Books are put on the sale shelves in a completely random order. So half the pleasure is making serendiptous finds of titles that I could not usually justify buying (even with my press author’s discount and my level of self-indulgence). At £3 for a paperback — only a few pennies more than the Saturday newspaper — how could I resist e.g. a little music handbook on The Goldberg Variations?  And I’ve been inspired by the excellent recent BBC film To Walk Invisible to start doing some re-reading of the Brontës; so The Cambridge Companion to The Brontës looks fascinating.

However, the book which I sat down with, a glass or two in hand, and devoured in a sitting later the very day I got it was G. H. Hardy’s A Mathematician’s Apology (with a long introduction by C. P. Snow)I’m not sure that I’ve read this cover-to-cover since I was a schoolboy, and if I ever had a copy it has long since gone astray.

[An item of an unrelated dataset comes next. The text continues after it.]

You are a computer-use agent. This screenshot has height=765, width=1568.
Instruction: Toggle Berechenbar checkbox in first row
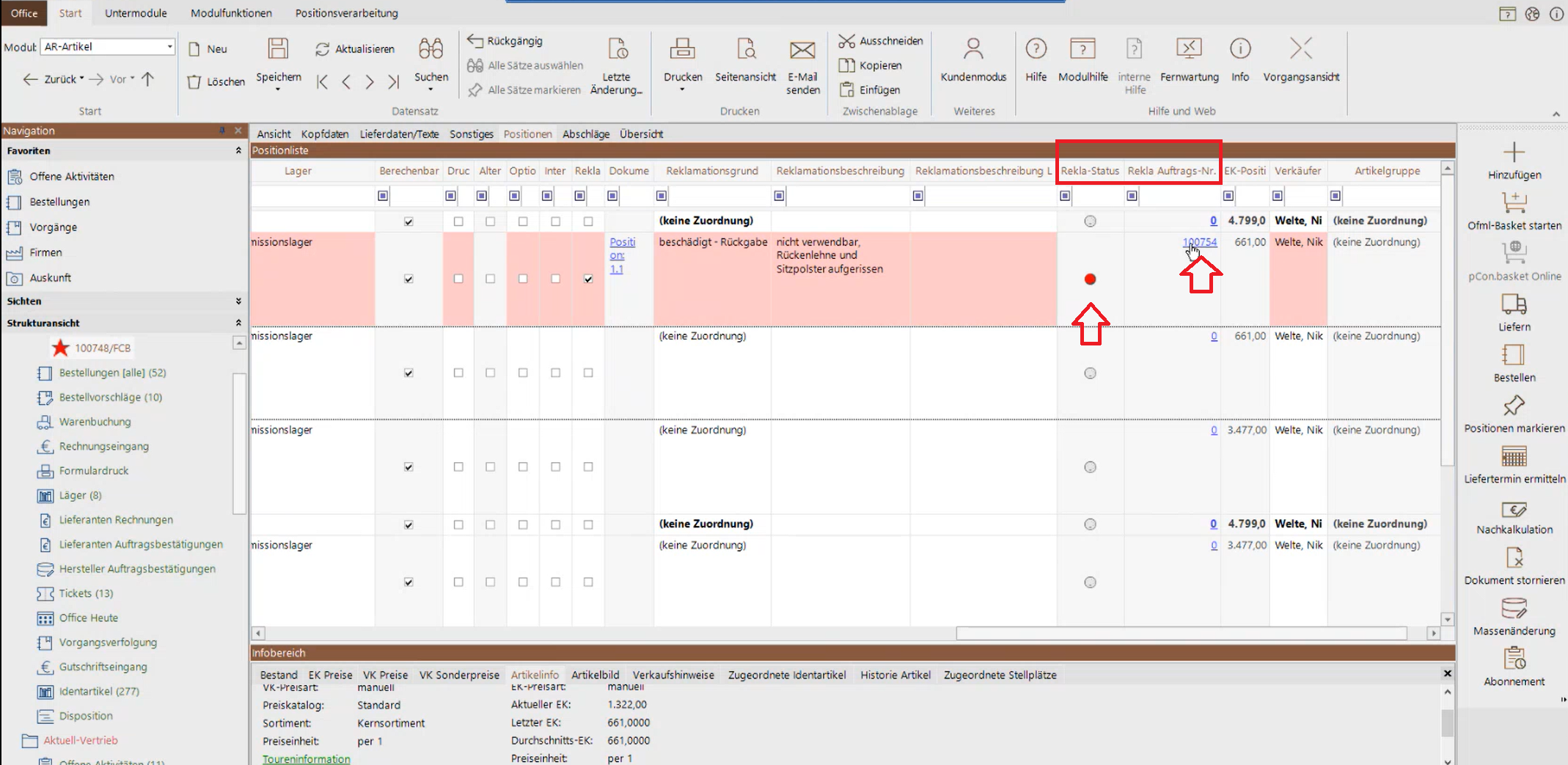click(x=409, y=222)
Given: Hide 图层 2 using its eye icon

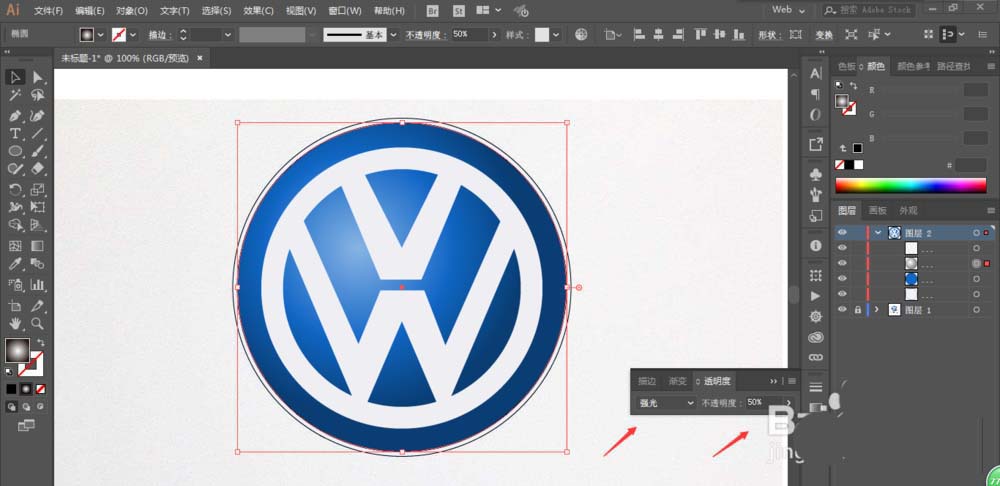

It is a strange book in some ways, and a sad one too. But this resonated for me: “When the world is mad, a mathematician may find in mathematics an incomparable anodyne.”  Perhaps not incomparable: there’s always Bach. But losing myself thinking through elegant mathematics, trying to get something really clear in my own mind, and perhaps trying to explain it as best I can to others, certainly works for me. Hardy also wrote, astringently, that “Exposition, criticism, appreciation, is work for second-rate minds.” Perhaps so: but it can keep us second-rate minds happily distracted just for a while from the world’s current madness!